On August 8, 2020, President Trump issued a Presidential Memorandum allowing for the deferral of federal payroll taxes for the period of September 1, 2020, through December 31, 2020. The memorandum directed the Secretary of the Treasury to use his authority to defer certain payroll tax obligations for American workers in most need during this global-wide pandemic.
On August 28th, the IRS issued the long-awaited guidance, Notice 2020-65. The guidance clarifies the scope of relief. Employers are permitted to defer the employee portion of social security taxes for employees whose wages during a bi-weekly payroll period are less than $4,000, or the equivalent amount for other payroll periods. The determination is made on a pay period-by-period basis.
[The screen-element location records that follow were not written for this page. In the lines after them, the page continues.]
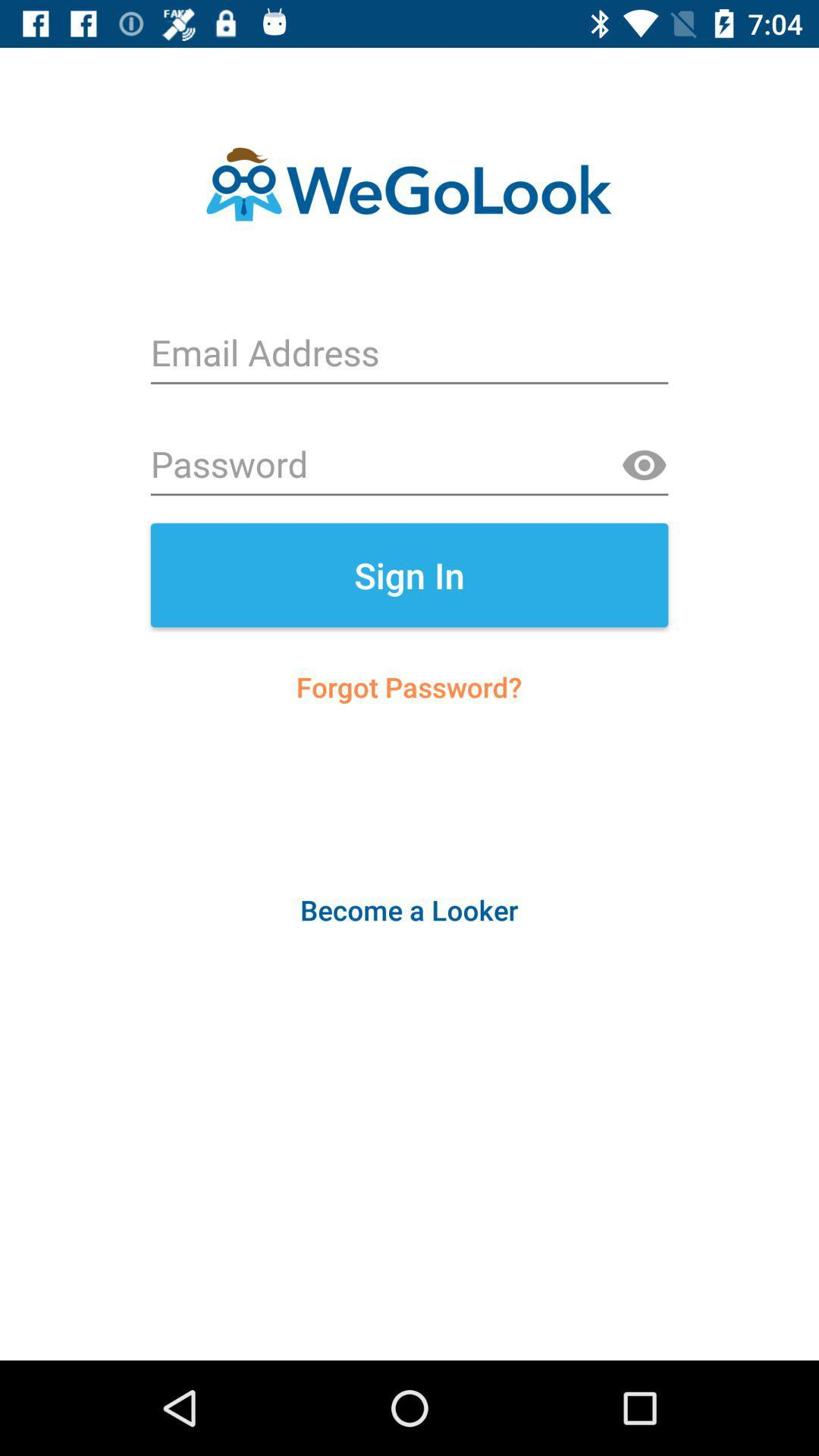 The image size is (819, 1456). I want to click on the icon above forgot password? item, so click(410, 574).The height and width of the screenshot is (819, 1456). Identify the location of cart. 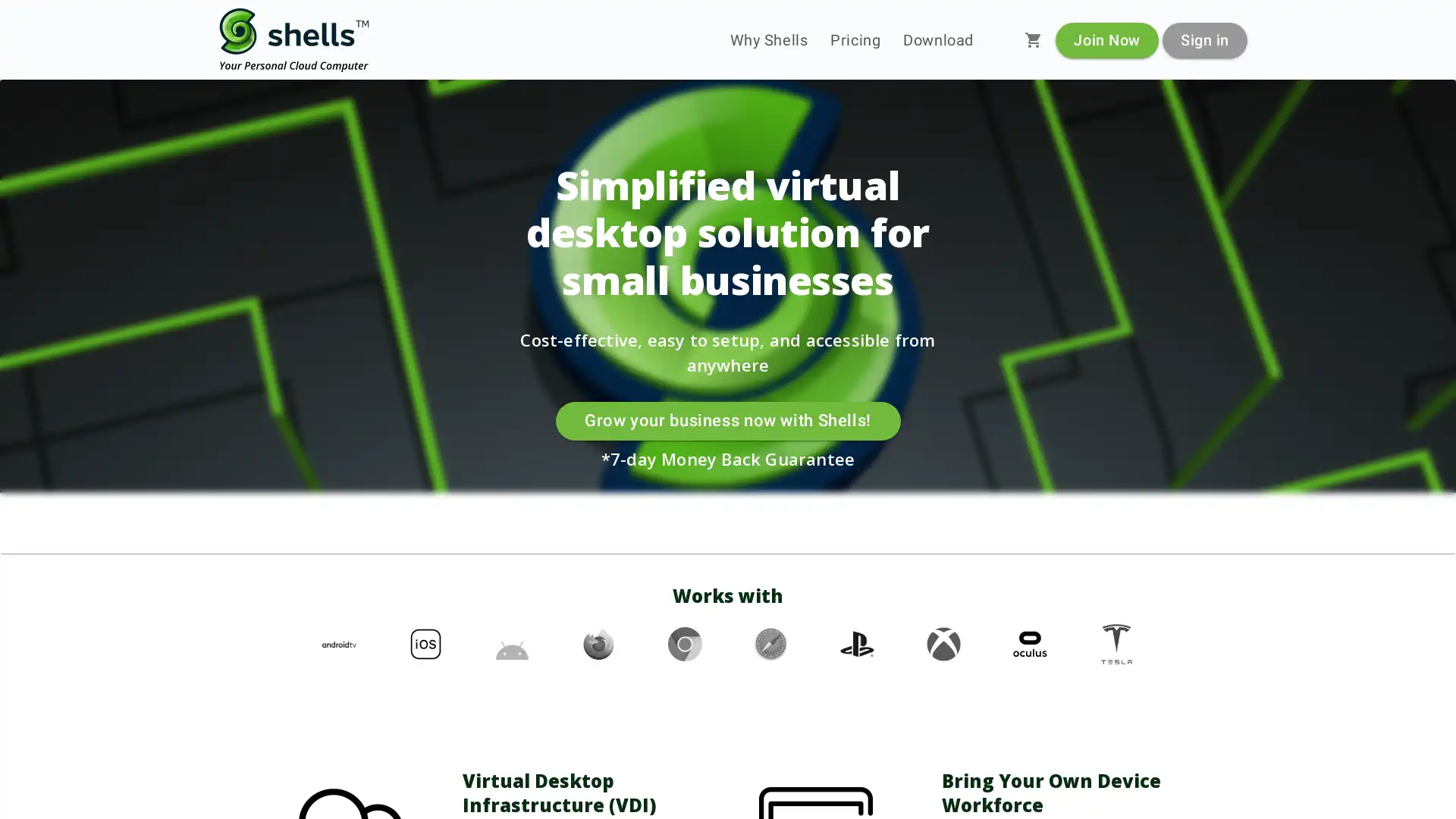
(1033, 39).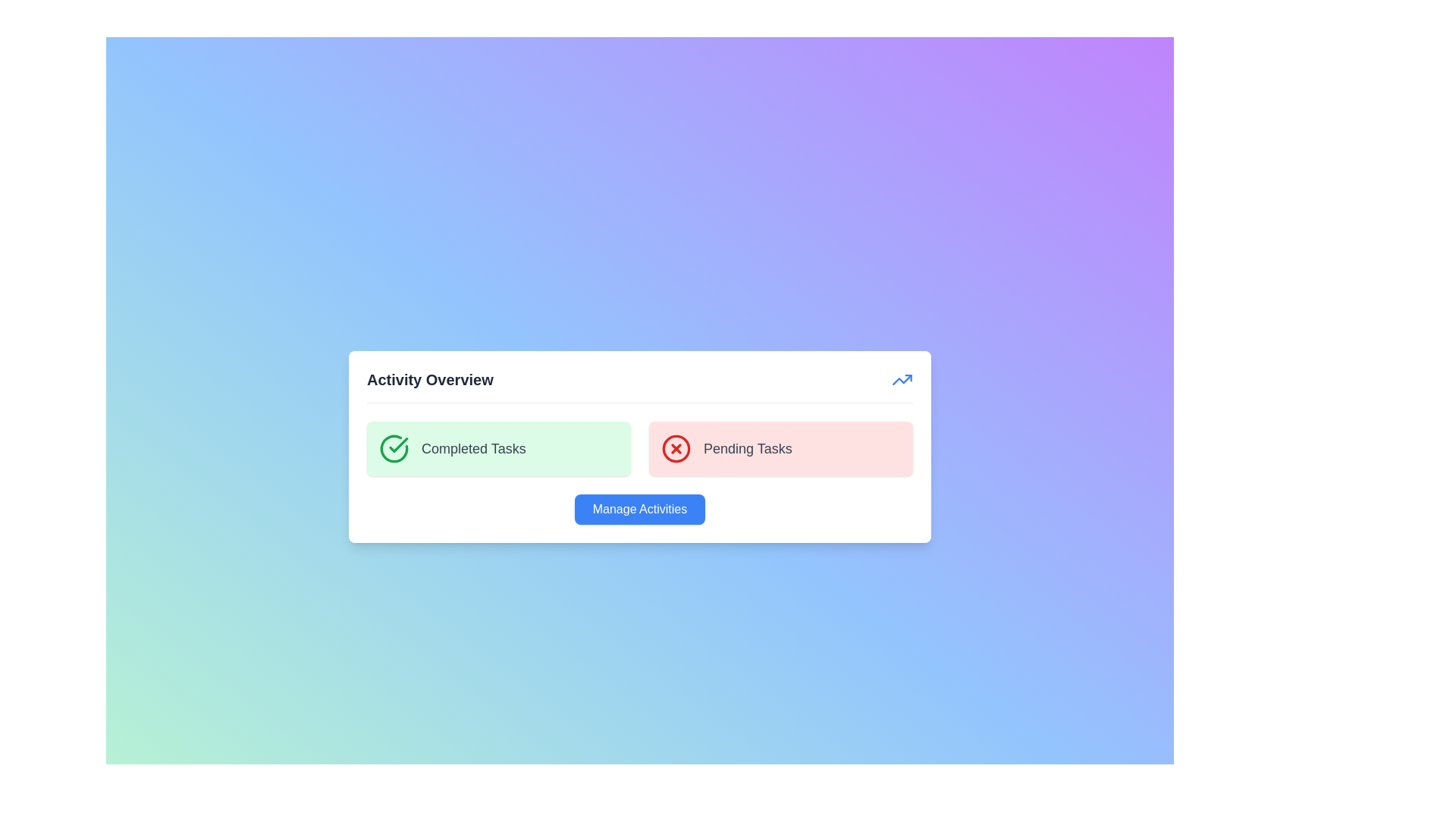  What do you see at coordinates (640, 509) in the screenshot?
I see `the interactive button located below the 'Completed Tasks' and 'Pending Tasks' sections` at bounding box center [640, 509].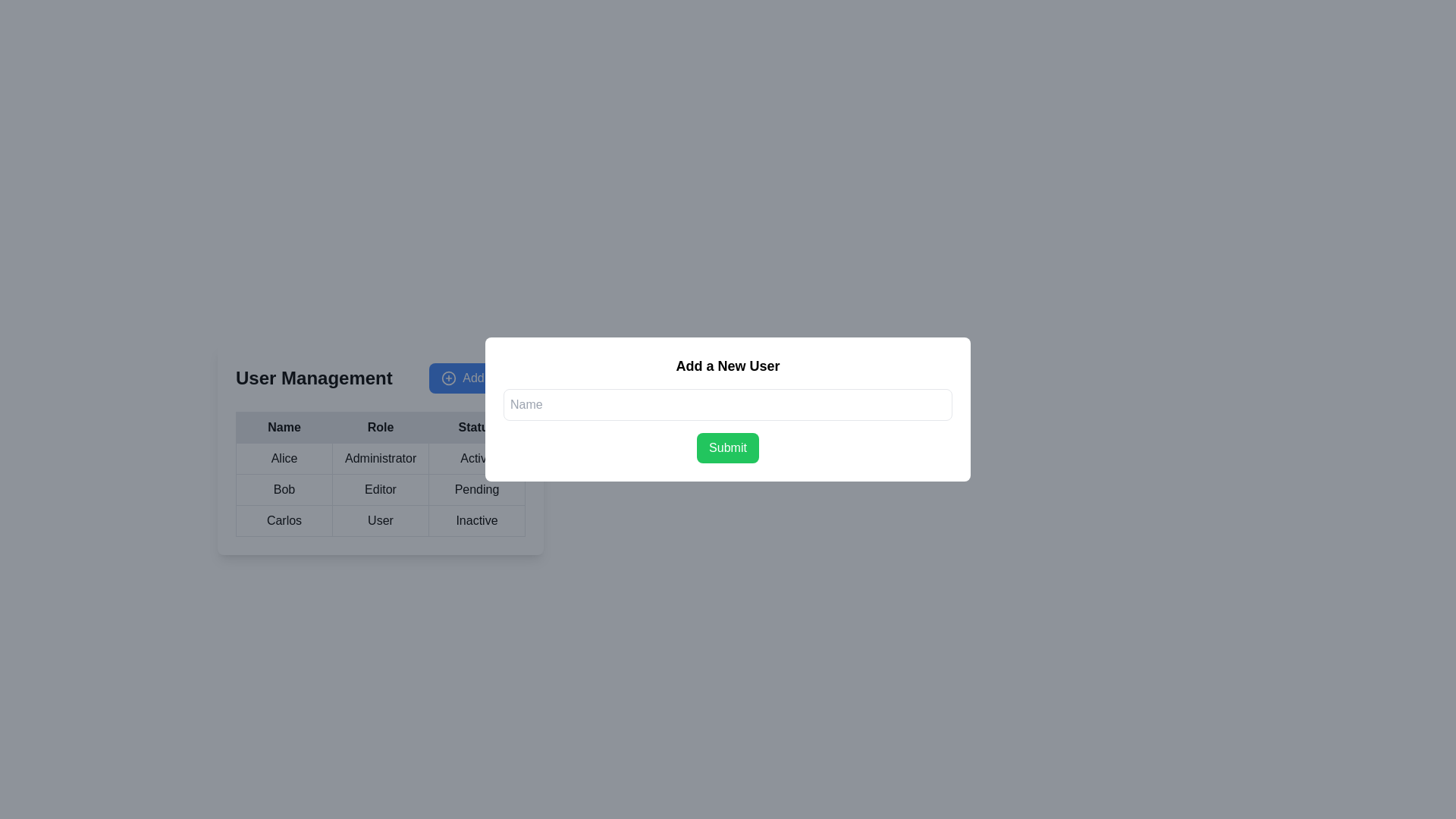  Describe the element at coordinates (381, 489) in the screenshot. I see `the non-interactive text element displaying the role associated with the user named 'Bob' in the second row and second column of the table` at that location.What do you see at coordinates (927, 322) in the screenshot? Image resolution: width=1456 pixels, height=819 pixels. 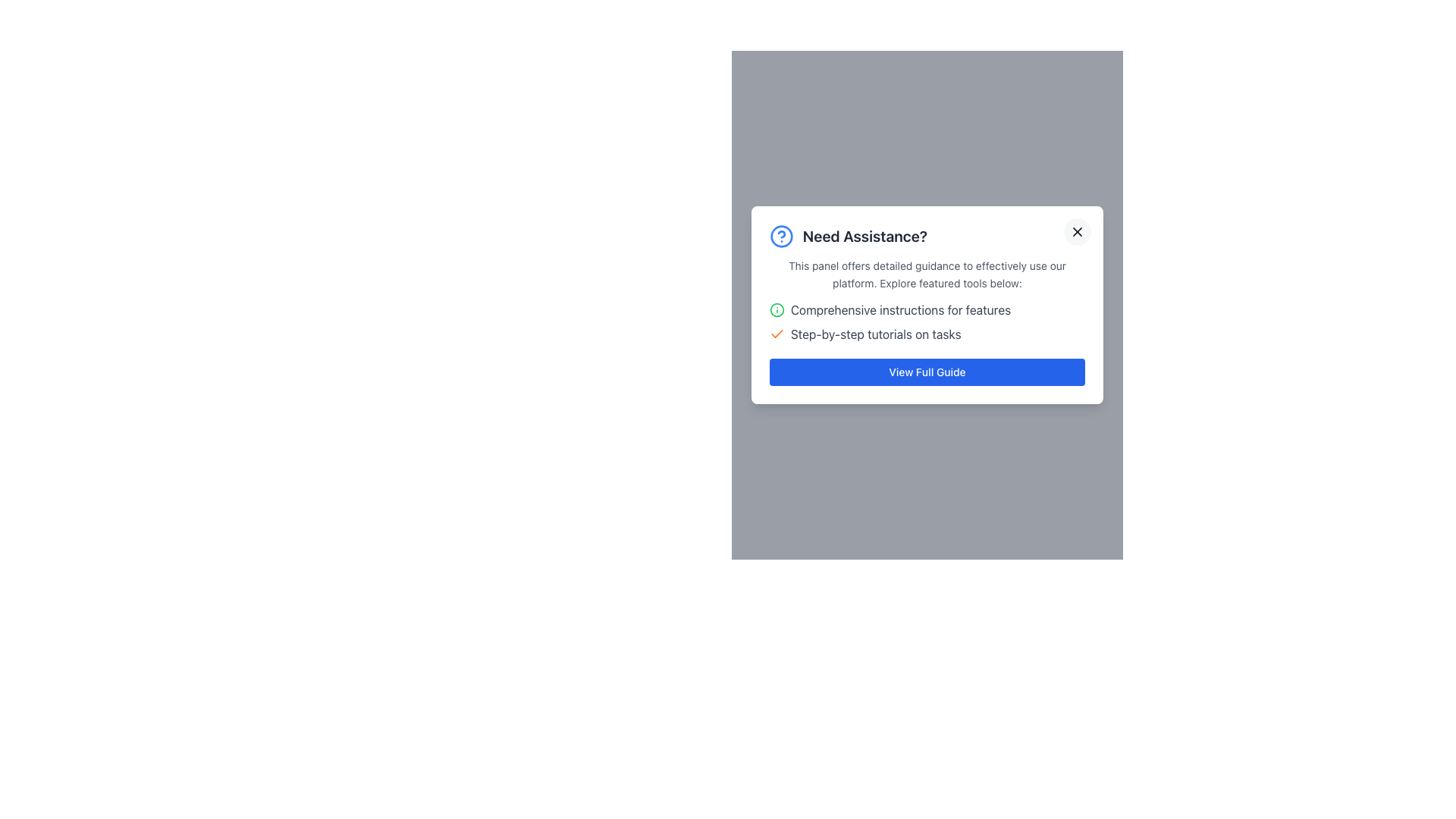 I see `the informational list with icons located within a white, rounded rectangle panel in the center of the modal, below the descriptive text about guidance and above the blue action button labeled 'View Full Guide'` at bounding box center [927, 322].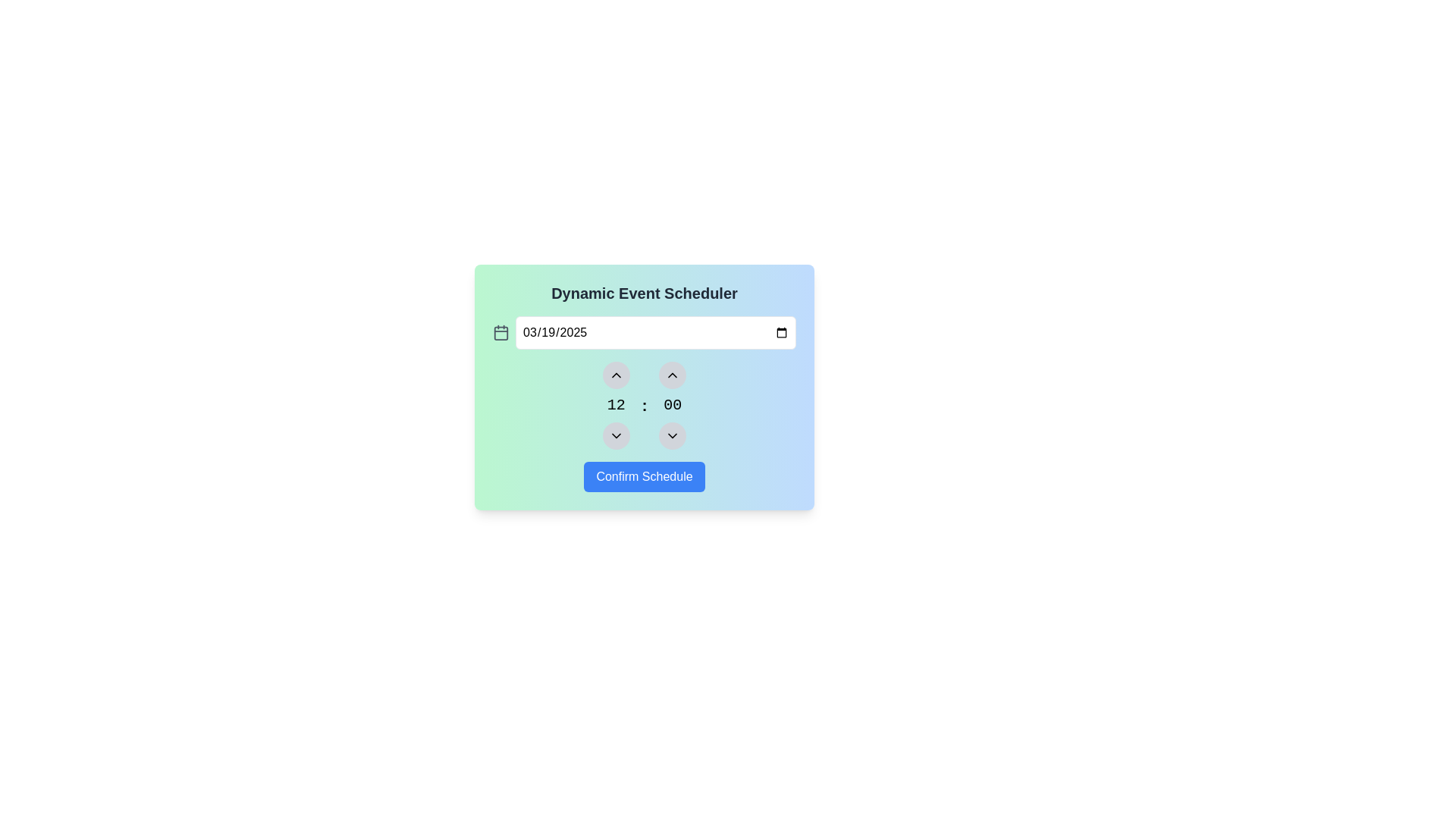 The width and height of the screenshot is (1456, 819). Describe the element at coordinates (501, 332) in the screenshot. I see `the gray calendar icon that is positioned on a green background to the left of a date input field` at that location.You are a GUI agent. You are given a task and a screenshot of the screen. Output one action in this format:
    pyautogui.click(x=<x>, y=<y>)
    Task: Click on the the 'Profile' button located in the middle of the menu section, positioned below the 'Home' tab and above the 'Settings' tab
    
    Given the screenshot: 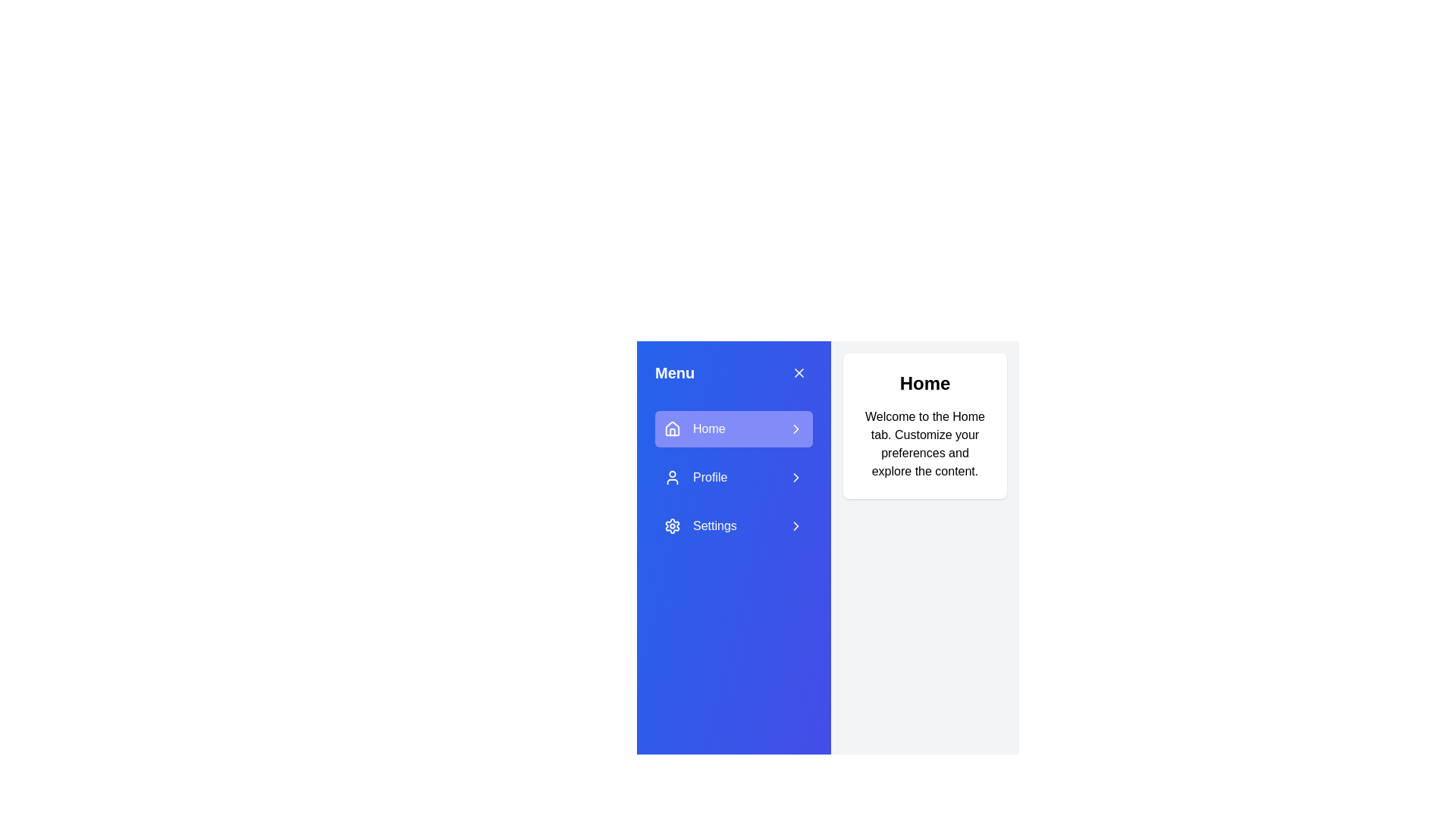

An attorney from the IRS released a statement for clarification purposes saying, “employers may, but are not required, to utilize the relief.”
The guidance is clear that the taxes are not forgiven, but merely postponed until the period beginning on January 1, 2021, through April 30, 2021. The guidance notes that employers may make a plan with the employee to collect the deferred payroll tax, but it isn’t clear how, exactly, these collection efforts should proceed.
Despite the guidance clarifying some key points, many questions remain unanswered. On the whole, this permitted deferral appears to create serious logistical and legal issues for employers while offering only a nominal benefit.